# Gallery > Finished Maps >  The region of Kanoba [commission]

## J.Edward

This was my entry to the regular challenge, commission a guilder for 2019.
That's such a great challenge. Almost as good as random generator  :Razz: 

Anyhoo, It didn't win, but it was fun to craft and I think it turned out well.
I have to add more creatures to my maps. Beee has me beat there.  :Wink: 
We had so many awesome maps in that challenge.

This was based on Thomas' map of Kanoba, as he was my client for this.
The wip thread is over here - https://www.cartographersguild.com/s...ad.php?t=43386
I made it available as a print if you're interested - https://www.inprnt.com/gallery/j.stevenson/kanoba-map/

----------


## Greg

This is such a beauty, John! The more you look, the more it gives!

Love the mountains and the little creatures particularly!  :Smile:

----------


## arsheesh

Yup, she's a beauty alright.  So much detail one could get lost in this piece.  Very nice work.

Cheers,
-Arsheesh

----------


## J.Edward

> This is such a beauty, John! The more you look, the more it gives!
> 
> Love the mountains and the little creatures particularly!


Thanks Greg  :Smile: 
The creatures were definitely a good addition.



> Yup, she's a beauty alright.  So much detail one could get lost in this piece.  Very nice work.
> 
> Cheers,
> -Arsheesh


Thanks Arsheesh  :Smile: 
I wanted it to be able to be wandered around in.
I kind of do that as I'm making it.  :Wink:

----------


## SteffenBrand

I can't rep you right now, but I love all the slopes and nuances in the transitions. 
Wow. You proofed again how good you are with this one. Well done! =)


Best wishes, 
Steffen

----------


## - JO -

As said earlier: it's a beautiful piece! You really added your touch to this mapdesigned by Thomas and the result is splendid!

----------


## MistyBeee

As always, every single detail is a delight, from your forests to the border, and _especially_ the creatures : I spotted the cutest dragon ever, next to Belinor ^^

And... Sorry, sorry, sorry...! It's because of the pigs : they probably captured your magic, but I swear it was unintended !

----------


## Wired

The whole map is great, but the forests look especially amazing!  :Smile:

----------


## Ilanthar

Well, that's certainly a beauty that arouse imagination!

Information supplied:

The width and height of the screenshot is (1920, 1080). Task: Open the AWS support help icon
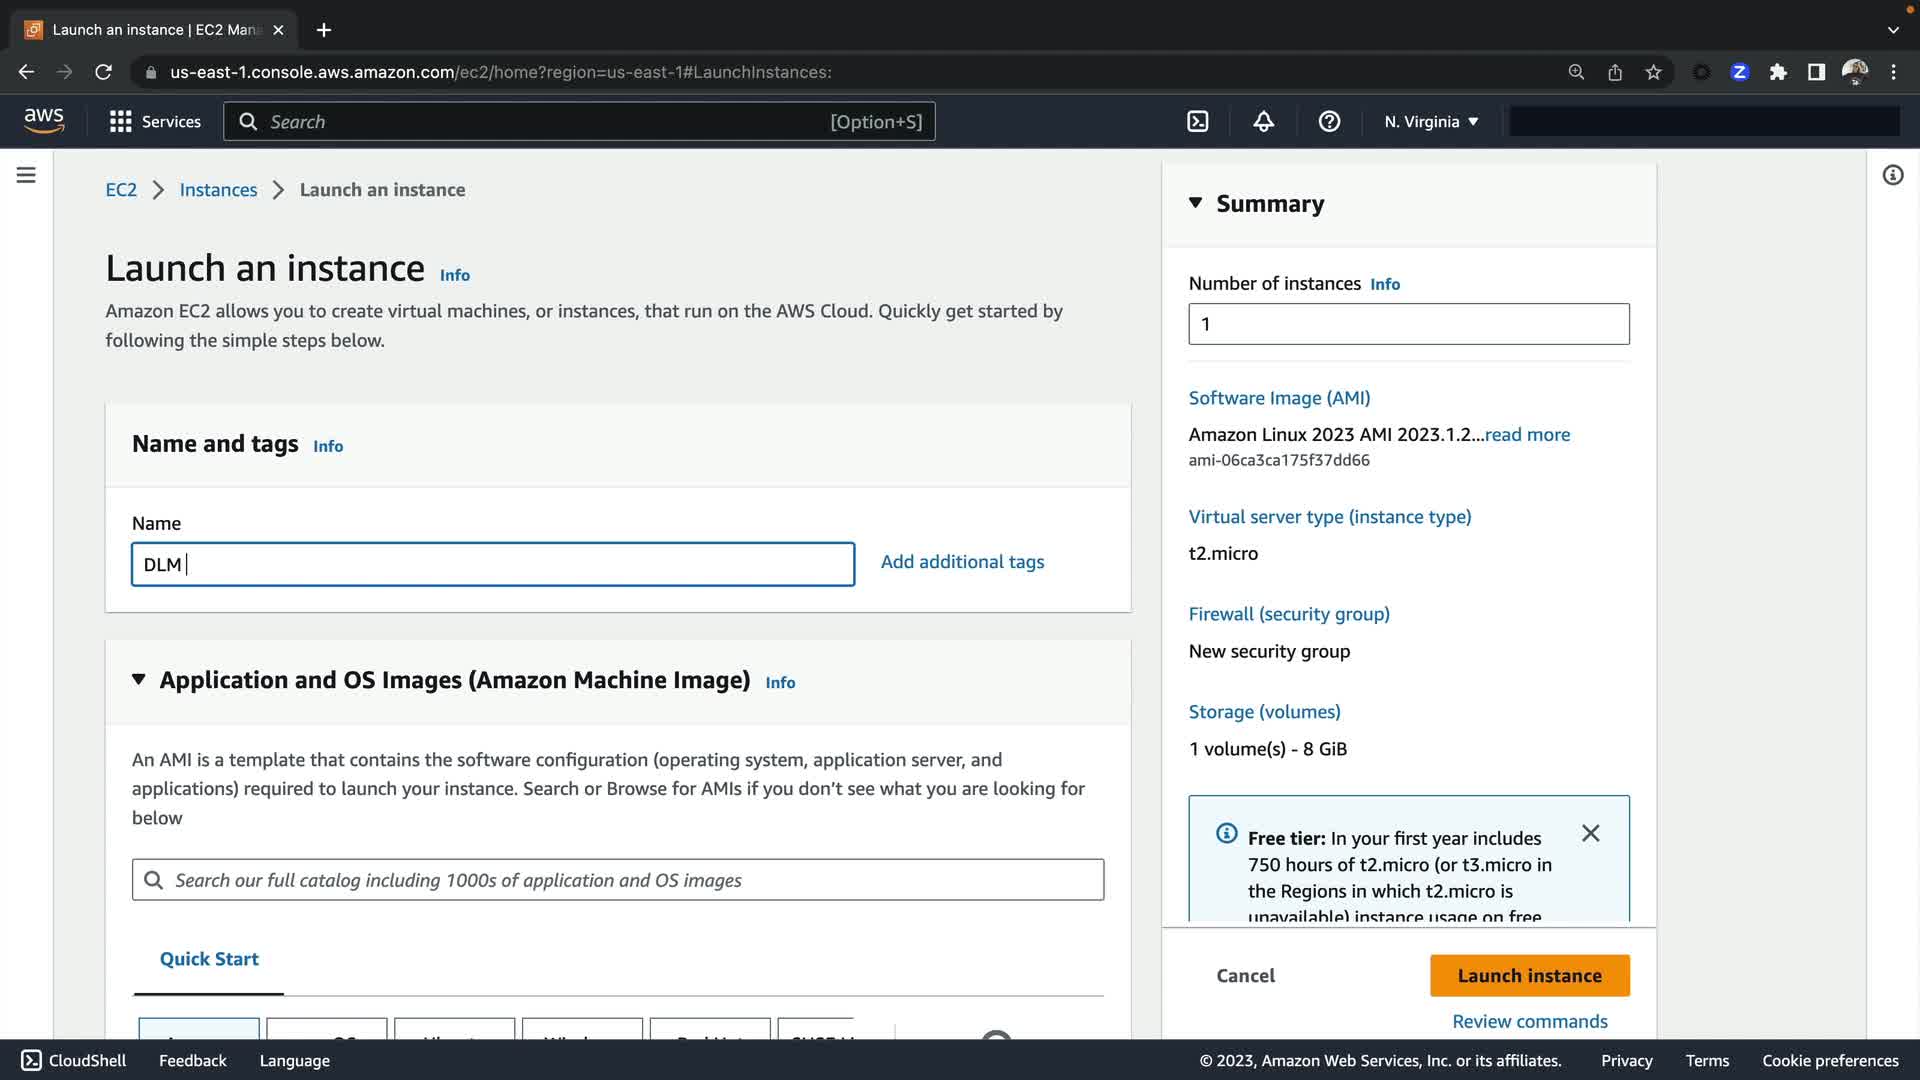click(x=1329, y=122)
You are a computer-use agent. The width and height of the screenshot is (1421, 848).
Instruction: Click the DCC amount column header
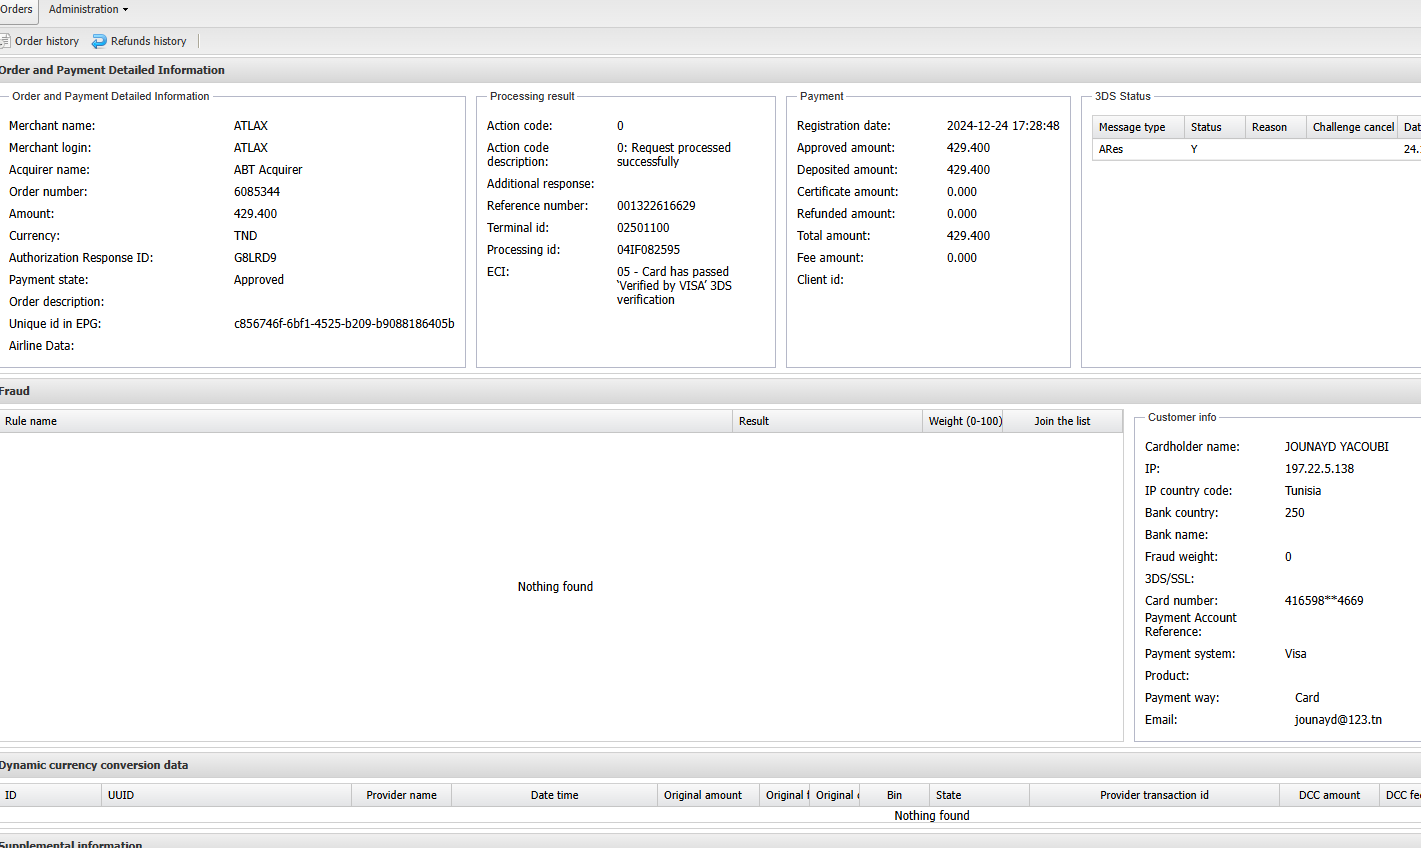click(1329, 795)
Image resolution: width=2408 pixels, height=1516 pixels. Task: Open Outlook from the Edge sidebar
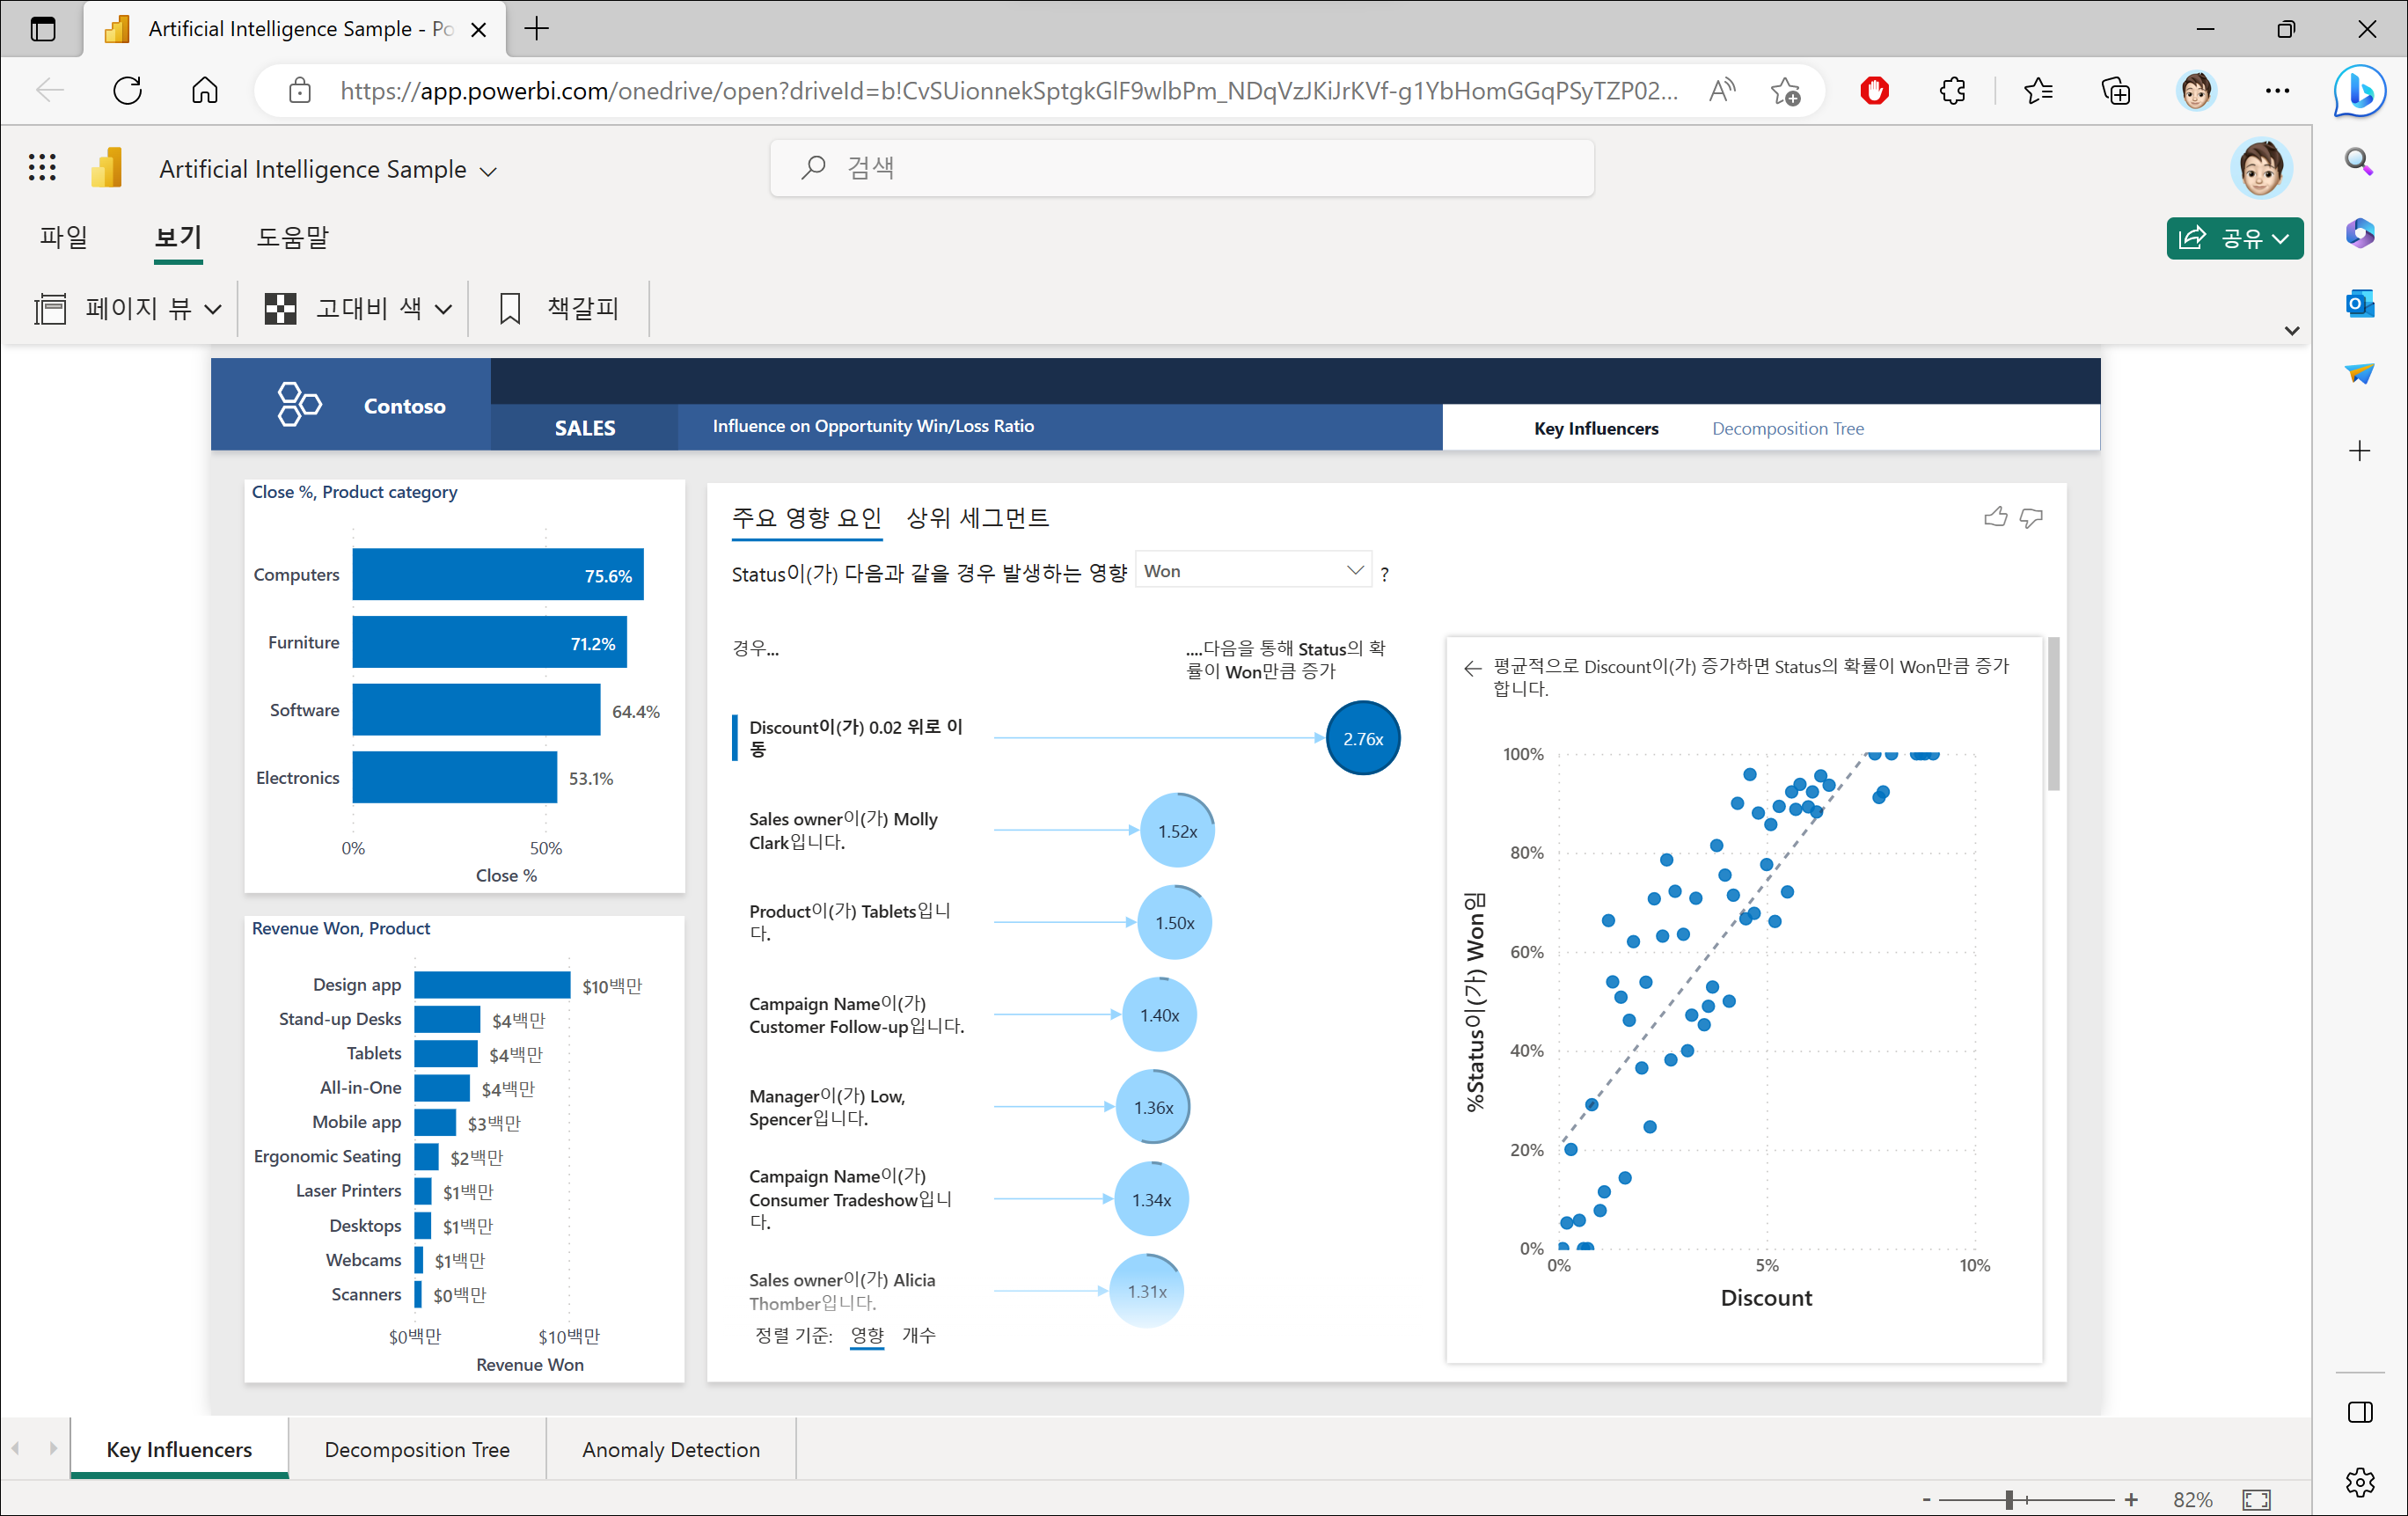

Written instruction: Write the next part of the forum thread on the region of Kanoba map, starting right after its final sentence.

Response:
I love the impression of flying over those detailed and fantastic lands.

----------


## J.Edward

Thanks for all the rep and comments.  :Very Happy: 




> I can't rep you right now, but I love all the slopes and nuances in the transitions. 
> Wow. You proofed again how good you are with this one. Well done! =)
> 
> Best wishes, 
> Steffen


Thanks Steffen  :Smile: 
I love doing the transitions.
I look at a lot of landscape photography and always enjoy seeing that.
No worries on rep. I just went over 50k rep, so I'm good. ;P



> As said earlier: it's a beautiful piece! You really added your touch to this map designed by Thomas and the result is splendid!


Thanks Joel  :Smile: 
It was easier knowing where things needed to be.
I still wanted to bring what I could to it.



> As always, every single detail is a delight, from your forests to the border, and _especially_ the creatures : I spotted the cutest dragon ever, next to Belinor ^^
> 
> And... Sorry, sorry, sorry...! It's because of the pigs : they probably captured your magic, but I swear it was unintended !


Thank you Beee  :Smile:  
Hehe, pigs can do a lot.
The creatures are fun bit to add and a fun bit to see on other people's maps, like yours. 
The little dragons were one of my fave parts.  :Razz: 



> The whole map is great, but the forests look especially amazing!


Thank you Wired  :Smile: 
As tiring as trees can be sometimes, they are often one of the most important parts, I think.

----------


## J.Edward

> Well, that's certainly a beauty that arouse imagination!
> I love the impression of flying over those detailed and fantastic lands.


Ilanthar, stealth ninja post ;P
Thank you sir  :Smile:  I often think of flying around terrains.
Or wandering on foot. I need to get out more.  :Wink:

----------


## ThomasR

How I love this one and the little creatures and other elements are all little cherries on top of a marvelous cake ! Seeing the seed of your imagination being brought to life by an artist you admire is quite something ! Thanks for such a beautiful map  :Smile:

----------


## J.Edward

> How I love this one and the little creatures and other elements are all little cherries on top of a marvelous cake ! Seeing the seed of your imagination being brought to life by an artist you admire is quite something ! Thanks for such a beautiful map


My pleasure Thomas  :Very Happy: 
I'm glad you enjoyed this one.
It was a fun region to work on.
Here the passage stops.